┌──
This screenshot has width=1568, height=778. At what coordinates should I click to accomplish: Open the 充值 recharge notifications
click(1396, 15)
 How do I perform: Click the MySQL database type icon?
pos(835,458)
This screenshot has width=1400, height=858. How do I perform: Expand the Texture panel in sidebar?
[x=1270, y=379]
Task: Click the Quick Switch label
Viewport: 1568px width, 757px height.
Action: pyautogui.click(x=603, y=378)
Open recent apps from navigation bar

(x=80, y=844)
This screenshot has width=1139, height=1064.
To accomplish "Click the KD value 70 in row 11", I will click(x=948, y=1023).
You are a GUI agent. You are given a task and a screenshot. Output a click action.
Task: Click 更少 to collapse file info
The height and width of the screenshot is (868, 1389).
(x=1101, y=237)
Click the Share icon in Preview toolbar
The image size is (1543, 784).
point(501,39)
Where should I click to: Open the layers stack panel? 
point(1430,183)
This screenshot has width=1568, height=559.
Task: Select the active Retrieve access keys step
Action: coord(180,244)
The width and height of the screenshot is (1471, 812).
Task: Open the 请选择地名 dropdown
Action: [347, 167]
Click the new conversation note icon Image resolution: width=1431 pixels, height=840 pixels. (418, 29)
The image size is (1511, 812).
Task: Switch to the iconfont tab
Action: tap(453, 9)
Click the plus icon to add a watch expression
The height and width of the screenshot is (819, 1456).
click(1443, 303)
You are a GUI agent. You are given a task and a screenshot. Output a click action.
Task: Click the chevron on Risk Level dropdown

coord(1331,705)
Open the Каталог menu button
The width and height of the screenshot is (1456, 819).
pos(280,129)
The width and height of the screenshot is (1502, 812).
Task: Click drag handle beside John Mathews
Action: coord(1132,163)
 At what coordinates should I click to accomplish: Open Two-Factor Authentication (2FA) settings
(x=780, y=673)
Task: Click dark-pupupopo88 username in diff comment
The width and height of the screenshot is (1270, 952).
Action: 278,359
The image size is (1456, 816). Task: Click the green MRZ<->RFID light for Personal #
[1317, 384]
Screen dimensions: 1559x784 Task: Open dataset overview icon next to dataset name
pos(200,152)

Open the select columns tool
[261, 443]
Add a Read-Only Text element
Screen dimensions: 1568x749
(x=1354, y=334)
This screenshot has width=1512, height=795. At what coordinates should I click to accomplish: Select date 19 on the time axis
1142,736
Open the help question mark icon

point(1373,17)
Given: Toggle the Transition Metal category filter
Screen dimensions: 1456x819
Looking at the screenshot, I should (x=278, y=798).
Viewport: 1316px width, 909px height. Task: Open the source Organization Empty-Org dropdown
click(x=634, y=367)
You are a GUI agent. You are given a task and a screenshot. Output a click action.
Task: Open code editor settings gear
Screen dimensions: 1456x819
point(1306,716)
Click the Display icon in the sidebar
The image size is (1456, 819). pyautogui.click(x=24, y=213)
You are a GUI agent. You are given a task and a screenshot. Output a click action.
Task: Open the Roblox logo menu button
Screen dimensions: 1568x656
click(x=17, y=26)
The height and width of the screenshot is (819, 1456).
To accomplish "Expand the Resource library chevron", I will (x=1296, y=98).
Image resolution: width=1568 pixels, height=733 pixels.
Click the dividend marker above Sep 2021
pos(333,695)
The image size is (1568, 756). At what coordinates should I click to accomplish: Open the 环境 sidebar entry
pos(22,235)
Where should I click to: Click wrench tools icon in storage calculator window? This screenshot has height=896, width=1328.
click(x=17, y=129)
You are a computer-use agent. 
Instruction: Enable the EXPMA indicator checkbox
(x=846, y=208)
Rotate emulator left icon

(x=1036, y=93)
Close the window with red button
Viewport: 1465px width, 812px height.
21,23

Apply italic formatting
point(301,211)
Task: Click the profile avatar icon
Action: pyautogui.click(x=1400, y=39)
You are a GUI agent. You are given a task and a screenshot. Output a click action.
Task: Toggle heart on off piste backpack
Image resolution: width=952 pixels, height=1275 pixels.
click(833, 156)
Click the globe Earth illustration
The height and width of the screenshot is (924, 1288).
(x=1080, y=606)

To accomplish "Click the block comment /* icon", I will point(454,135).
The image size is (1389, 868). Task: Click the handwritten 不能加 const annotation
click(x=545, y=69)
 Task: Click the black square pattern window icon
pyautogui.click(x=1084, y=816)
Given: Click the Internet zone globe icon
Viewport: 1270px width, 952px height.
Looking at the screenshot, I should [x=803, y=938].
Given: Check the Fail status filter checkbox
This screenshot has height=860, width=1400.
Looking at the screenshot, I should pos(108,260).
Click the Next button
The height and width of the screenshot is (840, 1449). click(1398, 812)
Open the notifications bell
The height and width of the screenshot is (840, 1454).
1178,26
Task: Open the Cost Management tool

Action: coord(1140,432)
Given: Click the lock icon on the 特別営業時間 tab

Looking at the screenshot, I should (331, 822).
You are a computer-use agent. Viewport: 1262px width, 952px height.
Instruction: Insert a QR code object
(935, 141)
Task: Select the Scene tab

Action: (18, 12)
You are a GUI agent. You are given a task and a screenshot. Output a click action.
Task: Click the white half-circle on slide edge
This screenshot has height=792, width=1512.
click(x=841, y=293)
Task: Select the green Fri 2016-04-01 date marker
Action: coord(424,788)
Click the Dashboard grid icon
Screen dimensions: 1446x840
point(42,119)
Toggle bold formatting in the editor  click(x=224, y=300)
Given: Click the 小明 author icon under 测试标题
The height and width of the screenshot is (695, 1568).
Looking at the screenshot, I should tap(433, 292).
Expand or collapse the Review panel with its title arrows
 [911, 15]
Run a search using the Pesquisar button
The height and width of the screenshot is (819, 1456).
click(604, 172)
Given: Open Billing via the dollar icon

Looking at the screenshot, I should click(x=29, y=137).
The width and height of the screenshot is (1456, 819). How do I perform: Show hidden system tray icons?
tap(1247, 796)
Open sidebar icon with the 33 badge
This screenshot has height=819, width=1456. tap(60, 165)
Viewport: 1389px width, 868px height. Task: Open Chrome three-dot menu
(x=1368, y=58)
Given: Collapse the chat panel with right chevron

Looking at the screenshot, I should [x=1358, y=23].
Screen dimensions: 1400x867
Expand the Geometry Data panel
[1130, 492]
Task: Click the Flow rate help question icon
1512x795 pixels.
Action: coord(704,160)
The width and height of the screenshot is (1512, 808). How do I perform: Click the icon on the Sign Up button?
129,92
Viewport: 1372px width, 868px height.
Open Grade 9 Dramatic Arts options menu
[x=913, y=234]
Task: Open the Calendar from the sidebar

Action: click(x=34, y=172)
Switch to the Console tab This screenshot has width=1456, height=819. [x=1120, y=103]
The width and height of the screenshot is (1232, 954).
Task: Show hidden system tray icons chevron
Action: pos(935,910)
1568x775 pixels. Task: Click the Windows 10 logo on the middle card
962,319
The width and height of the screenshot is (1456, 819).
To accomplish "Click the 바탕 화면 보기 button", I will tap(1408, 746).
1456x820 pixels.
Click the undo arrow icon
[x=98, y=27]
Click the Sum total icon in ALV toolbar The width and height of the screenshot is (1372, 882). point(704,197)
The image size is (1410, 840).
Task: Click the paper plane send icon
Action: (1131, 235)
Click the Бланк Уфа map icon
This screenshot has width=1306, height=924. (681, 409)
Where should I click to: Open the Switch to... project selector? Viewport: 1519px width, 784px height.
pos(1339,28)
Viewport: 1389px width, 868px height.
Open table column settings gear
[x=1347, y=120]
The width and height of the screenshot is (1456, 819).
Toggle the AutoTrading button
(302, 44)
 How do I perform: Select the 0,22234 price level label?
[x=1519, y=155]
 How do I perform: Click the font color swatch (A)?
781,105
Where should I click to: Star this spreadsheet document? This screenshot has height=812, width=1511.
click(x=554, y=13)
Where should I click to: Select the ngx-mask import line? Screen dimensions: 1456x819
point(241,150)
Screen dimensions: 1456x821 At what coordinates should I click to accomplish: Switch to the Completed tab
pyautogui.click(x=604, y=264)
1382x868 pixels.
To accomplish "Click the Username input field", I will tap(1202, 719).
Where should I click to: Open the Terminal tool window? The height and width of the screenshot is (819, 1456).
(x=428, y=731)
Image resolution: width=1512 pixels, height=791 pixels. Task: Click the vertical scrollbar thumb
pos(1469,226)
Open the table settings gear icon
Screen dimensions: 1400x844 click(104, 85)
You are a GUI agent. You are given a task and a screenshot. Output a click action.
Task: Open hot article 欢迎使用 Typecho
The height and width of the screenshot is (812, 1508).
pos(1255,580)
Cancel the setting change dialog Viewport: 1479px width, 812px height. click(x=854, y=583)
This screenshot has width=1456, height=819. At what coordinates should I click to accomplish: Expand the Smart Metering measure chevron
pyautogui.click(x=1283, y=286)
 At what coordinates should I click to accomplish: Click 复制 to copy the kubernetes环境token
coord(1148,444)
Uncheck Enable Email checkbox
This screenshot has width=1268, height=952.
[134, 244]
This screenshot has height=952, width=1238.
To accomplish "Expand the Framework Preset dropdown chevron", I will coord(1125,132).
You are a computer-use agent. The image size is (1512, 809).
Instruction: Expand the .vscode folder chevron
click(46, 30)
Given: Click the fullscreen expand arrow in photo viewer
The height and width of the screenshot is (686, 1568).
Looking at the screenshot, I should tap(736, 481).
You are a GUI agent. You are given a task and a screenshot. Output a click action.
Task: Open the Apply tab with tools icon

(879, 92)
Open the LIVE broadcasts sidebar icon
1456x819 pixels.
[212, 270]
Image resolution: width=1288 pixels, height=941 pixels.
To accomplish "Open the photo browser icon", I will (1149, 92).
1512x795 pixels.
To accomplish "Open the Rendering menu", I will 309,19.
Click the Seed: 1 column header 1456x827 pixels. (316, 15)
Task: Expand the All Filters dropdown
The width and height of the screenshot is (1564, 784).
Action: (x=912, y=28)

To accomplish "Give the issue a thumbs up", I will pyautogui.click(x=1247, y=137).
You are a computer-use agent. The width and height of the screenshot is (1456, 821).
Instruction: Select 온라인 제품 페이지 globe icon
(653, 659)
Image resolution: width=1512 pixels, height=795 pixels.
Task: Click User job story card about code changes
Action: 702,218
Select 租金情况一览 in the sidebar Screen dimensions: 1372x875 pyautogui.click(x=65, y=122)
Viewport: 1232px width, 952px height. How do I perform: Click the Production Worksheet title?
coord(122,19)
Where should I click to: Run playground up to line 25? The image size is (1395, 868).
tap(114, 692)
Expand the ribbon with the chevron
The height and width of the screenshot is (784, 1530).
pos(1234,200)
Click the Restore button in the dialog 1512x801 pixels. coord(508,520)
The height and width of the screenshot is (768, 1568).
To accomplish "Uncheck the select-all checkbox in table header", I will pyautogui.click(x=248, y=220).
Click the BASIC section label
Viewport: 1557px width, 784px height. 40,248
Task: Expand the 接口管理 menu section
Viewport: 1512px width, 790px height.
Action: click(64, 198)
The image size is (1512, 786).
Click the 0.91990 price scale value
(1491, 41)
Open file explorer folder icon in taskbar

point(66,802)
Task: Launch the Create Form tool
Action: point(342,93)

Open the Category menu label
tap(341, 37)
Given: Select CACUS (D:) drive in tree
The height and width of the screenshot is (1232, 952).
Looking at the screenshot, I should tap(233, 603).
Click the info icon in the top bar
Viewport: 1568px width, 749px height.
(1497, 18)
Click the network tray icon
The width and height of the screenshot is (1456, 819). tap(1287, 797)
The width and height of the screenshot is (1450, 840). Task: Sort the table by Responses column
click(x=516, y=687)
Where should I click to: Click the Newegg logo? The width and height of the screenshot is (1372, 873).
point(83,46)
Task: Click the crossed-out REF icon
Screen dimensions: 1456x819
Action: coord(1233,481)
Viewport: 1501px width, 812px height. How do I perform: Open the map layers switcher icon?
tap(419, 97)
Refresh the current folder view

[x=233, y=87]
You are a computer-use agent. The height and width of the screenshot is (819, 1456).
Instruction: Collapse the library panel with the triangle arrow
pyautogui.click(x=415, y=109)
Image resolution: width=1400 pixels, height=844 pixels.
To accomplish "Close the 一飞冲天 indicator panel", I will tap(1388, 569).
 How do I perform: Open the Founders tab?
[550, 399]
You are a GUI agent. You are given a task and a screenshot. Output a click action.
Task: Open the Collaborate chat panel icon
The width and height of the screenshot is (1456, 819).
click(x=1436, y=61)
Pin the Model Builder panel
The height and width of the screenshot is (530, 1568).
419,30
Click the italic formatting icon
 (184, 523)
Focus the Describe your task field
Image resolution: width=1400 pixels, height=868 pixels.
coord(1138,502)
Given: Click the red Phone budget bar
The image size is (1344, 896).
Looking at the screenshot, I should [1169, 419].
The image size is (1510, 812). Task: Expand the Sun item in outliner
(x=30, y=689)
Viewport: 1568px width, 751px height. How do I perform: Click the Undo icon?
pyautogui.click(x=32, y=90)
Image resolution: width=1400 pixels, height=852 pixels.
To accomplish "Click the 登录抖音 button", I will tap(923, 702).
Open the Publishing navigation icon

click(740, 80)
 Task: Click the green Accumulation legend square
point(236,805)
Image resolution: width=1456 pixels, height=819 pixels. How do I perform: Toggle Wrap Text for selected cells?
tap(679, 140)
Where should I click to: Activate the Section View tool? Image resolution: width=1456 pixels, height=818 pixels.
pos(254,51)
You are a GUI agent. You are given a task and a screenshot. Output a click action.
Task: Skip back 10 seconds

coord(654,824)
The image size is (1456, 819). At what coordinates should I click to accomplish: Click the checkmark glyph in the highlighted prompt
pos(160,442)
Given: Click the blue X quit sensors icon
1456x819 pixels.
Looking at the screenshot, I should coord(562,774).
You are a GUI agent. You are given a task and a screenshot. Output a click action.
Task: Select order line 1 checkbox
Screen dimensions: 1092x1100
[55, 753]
└──
# The problem:
Could you give again exactly the lines from the line containing "Image resolution: width=1400 pixels, height=844" through the final line of the data above, and no others?

# Output for this task:
Image resolution: width=1400 pixels, height=844 pixels.
To accomplish "Close the 一飞冲天 indicator panel", I will tap(1388, 569).
 How do I perform: Open the Founders tab?
[550, 399]
You are a GUI agent. You are given a task and a screenshot. Output a click action.
Task: Open the Collaborate chat panel icon
The width and height of the screenshot is (1456, 819).
click(x=1436, y=61)
Pin the Model Builder panel
The height and width of the screenshot is (530, 1568).
419,30
Click the italic formatting icon
 (184, 523)
Focus the Describe your task field
Image resolution: width=1400 pixels, height=868 pixels.
coord(1138,502)
Given: Click the red Phone budget bar
The image size is (1344, 896).
Looking at the screenshot, I should [1169, 419].
The image size is (1510, 812). Task: Expand the Sun item in outliner
(x=30, y=689)
Viewport: 1568px width, 751px height. How do I perform: Click the Undo icon?
pyautogui.click(x=32, y=90)
Image resolution: width=1400 pixels, height=852 pixels.
To accomplish "Click the 登录抖音 button", I will tap(923, 702).
Open the Publishing navigation icon

click(740, 80)
 Task: Click the green Accumulation legend square
point(236,805)
Image resolution: width=1456 pixels, height=819 pixels. How do I perform: Toggle Wrap Text for selected cells?
tap(679, 140)
Where should I click to: Activate the Section View tool? Image resolution: width=1456 pixels, height=818 pixels.
pos(254,51)
You are a GUI agent. You are given a task and a screenshot. Output a click action.
Task: Skip back 10 seconds

coord(654,824)
The image size is (1456, 819). At what coordinates should I click to accomplish: Click the checkmark glyph in the highlighted prompt
pos(160,442)
Given: Click the blue X quit sensors icon
1456x819 pixels.
Looking at the screenshot, I should coord(562,774).
You are a GUI agent. You are given a task and a screenshot. Output a click action.
Task: Select order line 1 checkbox
Screen dimensions: 1092x1100
[55, 753]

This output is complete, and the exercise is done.